The entries are to be output in full, word for word.

________

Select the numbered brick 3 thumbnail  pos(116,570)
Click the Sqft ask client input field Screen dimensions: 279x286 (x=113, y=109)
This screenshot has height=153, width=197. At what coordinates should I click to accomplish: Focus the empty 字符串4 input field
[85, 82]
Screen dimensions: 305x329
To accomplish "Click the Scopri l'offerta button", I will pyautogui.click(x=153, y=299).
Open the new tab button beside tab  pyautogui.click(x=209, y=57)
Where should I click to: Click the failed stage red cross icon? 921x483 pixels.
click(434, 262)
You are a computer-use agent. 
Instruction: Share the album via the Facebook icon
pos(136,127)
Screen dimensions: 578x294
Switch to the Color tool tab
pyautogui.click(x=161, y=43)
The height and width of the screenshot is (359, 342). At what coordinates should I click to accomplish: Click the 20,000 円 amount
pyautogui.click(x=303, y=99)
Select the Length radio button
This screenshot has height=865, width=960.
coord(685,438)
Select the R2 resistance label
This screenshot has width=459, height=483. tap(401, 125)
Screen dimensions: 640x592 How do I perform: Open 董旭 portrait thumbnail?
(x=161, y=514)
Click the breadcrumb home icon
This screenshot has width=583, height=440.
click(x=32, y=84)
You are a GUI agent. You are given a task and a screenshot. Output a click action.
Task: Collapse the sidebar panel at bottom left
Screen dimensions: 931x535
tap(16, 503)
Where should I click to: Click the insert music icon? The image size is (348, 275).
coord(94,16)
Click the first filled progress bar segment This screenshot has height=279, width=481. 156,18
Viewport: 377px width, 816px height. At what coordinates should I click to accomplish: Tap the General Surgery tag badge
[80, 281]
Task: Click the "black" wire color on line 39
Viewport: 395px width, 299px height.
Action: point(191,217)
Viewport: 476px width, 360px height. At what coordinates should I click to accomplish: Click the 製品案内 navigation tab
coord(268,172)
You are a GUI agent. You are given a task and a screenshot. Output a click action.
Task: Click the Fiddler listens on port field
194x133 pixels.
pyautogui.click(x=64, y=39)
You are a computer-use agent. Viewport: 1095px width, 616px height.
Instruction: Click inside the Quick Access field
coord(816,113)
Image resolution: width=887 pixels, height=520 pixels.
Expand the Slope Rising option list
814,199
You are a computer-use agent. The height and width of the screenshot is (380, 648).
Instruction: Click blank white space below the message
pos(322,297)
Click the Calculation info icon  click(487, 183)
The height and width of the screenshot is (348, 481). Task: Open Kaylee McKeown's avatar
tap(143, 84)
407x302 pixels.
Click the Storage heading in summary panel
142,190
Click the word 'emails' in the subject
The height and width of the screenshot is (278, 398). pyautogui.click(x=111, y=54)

________

§ **Task output**
Select the numbered brick 3 thumbnail  pos(116,570)
Click the Sqft ask client input field Screen dimensions: 279x286 (x=113, y=109)
This screenshot has height=153, width=197. At what coordinates should I click to accomplish: Focus the empty 字符串4 input field
[85, 82]
Screen dimensions: 305x329
To accomplish "Click the Scopri l'offerta button", I will pyautogui.click(x=153, y=299).
Open the new tab button beside tab  pyautogui.click(x=209, y=57)
Where should I click to: Click the failed stage red cross icon? 921x483 pixels.
click(434, 262)
You are a computer-use agent. 
Instruction: Share the album via the Facebook icon
pos(136,127)
Screen dimensions: 578x294
Switch to the Color tool tab
pyautogui.click(x=161, y=43)
The height and width of the screenshot is (359, 342). At what coordinates should I click to accomplish: Click the 20,000 円 amount
pyautogui.click(x=303, y=99)
Select the Length radio button
This screenshot has height=865, width=960.
coord(685,438)
Select the R2 resistance label
This screenshot has width=459, height=483. tap(401, 125)
Screen dimensions: 640x592 How do I perform: Open 董旭 portrait thumbnail?
(x=161, y=514)
Click the breadcrumb home icon
This screenshot has width=583, height=440.
click(x=32, y=84)
You are a GUI agent. You are given a task and a screenshot. Output a click action.
Task: Collapse the sidebar panel at bottom left
Screen dimensions: 931x535
tap(16, 503)
Where should I click to: Click the insert music icon? The image size is (348, 275).
coord(94,16)
Click the first filled progress bar segment This screenshot has height=279, width=481. 156,18
Viewport: 377px width, 816px height. At what coordinates should I click to accomplish: Tap the General Surgery tag badge
[80, 281]
Task: Click the "black" wire color on line 39
Viewport: 395px width, 299px height.
Action: point(191,217)
Viewport: 476px width, 360px height. At what coordinates should I click to accomplish: Click the 製品案内 navigation tab
coord(268,172)
You are a GUI agent. You are given a task and a screenshot. Output a click action.
Task: Click the Fiddler listens on port field
194x133 pixels.
pyautogui.click(x=64, y=39)
You are a computer-use agent. Viewport: 1095px width, 616px height.
Instruction: Click inside the Quick Access field
coord(816,113)
Image resolution: width=887 pixels, height=520 pixels.
Expand the Slope Rising option list
814,199
You are a computer-use agent. The height and width of the screenshot is (380, 648).
Instruction: Click blank white space below the message
pos(322,297)
Click the Calculation info icon  click(487, 183)
The height and width of the screenshot is (348, 481). Task: Open Kaylee McKeown's avatar
tap(143, 84)
407x302 pixels.
Click the Storage heading in summary panel
142,190
Click the word 'emails' in the subject
The height and width of the screenshot is (278, 398). pyautogui.click(x=111, y=54)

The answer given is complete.